My research
My research effort is tackling the problem of the limited efficiency of light-to-electricity converters, with the aim of developing a new class of efficient and cost effective devices.
Actually, the conversion of light into electricity is one of the prominent and diffuse way in which our society can harvest energy in a renewable way, and it is at the base of many everyday technologies. However, because of some fundamental limitations, the efficiency of these technology is bound to low values, preventing their wider diffusion. New solutions are urgently needed to overcome these limitations in order to step into a new generation of light harvesters.
It is clear that at the core of the problem there is the not optimal design of nowadays devices, based on p-n junctions, in which carrier thermalization dominates energy losses.

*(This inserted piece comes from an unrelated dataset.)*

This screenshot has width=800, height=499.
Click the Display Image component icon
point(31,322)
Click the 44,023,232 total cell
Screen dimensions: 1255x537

A new device architecture based on different effects has to be outline. My research goal is to find a solution to this need.
Strain induced photovoltaic effects represent one of newest and exciting way to overcome most of the issues related to p-n junctions. My intention I want to explore the potential of this new class of effects in the field of light harvesting.
Recently, in the framework of my Marie Curie Individual Fellowship I tackled the problem of heat losses in solar cells, by their hybridization with thermoelectric generators (see the project outcomes). However, this is in some extent a very rude way of tackling the problem of heat losses in solar cells. Essentially it is not a way to solve the problem, but more a strategy in which is possible to reconvert part of the losses into useful power. The question is, there is a more elegant and effective way in which is possible to avoid heat losses in solar cells?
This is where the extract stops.